— Brief —
Please work out how many of the lines below include "will". Only the number should be given.

::: Entries provided :::

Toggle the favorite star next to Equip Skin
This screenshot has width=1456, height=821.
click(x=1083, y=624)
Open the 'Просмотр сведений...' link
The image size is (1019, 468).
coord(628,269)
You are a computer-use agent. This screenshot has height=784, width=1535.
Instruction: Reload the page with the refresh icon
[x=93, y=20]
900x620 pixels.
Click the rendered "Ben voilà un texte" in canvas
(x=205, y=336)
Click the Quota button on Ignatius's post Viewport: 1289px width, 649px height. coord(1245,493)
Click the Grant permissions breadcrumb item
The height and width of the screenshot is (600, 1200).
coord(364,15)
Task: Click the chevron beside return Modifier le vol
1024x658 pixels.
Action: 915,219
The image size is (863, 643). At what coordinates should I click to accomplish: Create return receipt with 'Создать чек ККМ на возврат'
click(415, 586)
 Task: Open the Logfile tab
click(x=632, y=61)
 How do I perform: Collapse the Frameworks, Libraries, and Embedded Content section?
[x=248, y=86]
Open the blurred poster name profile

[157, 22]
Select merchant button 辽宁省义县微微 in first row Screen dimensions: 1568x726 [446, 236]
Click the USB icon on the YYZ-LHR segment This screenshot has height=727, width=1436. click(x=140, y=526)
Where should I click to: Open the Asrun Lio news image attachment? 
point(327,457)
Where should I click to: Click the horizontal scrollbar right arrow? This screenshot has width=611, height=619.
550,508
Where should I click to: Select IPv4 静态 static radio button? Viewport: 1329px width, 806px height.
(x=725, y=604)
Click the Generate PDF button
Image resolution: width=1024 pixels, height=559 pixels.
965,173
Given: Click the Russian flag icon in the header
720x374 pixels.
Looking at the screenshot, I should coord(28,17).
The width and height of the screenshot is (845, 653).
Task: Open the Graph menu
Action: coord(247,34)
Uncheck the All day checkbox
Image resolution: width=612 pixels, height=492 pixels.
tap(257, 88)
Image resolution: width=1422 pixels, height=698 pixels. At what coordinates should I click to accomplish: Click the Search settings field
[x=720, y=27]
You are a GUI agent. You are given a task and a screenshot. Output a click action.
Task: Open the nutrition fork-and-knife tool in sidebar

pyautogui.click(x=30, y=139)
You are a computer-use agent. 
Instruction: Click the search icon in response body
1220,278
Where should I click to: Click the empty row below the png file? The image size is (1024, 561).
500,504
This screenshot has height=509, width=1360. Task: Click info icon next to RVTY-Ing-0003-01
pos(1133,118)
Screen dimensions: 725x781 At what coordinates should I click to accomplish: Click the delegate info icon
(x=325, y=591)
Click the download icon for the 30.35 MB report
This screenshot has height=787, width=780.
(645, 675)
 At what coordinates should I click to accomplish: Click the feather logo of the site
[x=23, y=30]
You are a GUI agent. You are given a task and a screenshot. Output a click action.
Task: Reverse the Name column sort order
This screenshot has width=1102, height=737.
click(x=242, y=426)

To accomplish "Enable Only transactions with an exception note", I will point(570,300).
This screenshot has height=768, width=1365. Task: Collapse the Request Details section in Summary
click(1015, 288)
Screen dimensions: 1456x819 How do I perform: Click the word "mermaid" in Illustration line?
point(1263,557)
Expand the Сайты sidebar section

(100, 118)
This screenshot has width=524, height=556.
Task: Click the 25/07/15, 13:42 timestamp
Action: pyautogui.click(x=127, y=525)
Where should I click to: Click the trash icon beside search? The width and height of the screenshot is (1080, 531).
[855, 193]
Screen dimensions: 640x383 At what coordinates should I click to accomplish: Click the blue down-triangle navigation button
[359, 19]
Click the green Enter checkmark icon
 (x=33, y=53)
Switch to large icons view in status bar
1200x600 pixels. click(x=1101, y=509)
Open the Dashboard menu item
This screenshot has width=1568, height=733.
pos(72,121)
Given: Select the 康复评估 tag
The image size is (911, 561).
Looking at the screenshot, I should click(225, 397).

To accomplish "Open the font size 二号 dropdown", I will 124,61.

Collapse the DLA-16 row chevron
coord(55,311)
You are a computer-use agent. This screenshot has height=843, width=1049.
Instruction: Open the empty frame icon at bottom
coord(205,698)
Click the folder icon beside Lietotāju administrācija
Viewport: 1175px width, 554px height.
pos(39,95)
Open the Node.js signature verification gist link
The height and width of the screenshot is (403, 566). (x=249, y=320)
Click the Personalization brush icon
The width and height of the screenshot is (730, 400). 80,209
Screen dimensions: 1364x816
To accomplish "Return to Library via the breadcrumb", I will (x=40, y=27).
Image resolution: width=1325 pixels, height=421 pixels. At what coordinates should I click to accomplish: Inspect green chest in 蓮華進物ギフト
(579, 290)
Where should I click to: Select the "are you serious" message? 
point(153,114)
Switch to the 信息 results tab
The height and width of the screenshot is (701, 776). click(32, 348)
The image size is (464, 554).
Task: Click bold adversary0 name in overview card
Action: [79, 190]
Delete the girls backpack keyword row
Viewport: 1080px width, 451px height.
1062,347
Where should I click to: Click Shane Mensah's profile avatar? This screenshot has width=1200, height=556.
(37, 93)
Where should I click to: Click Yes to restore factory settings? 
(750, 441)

:::

— Response for this exercise —
3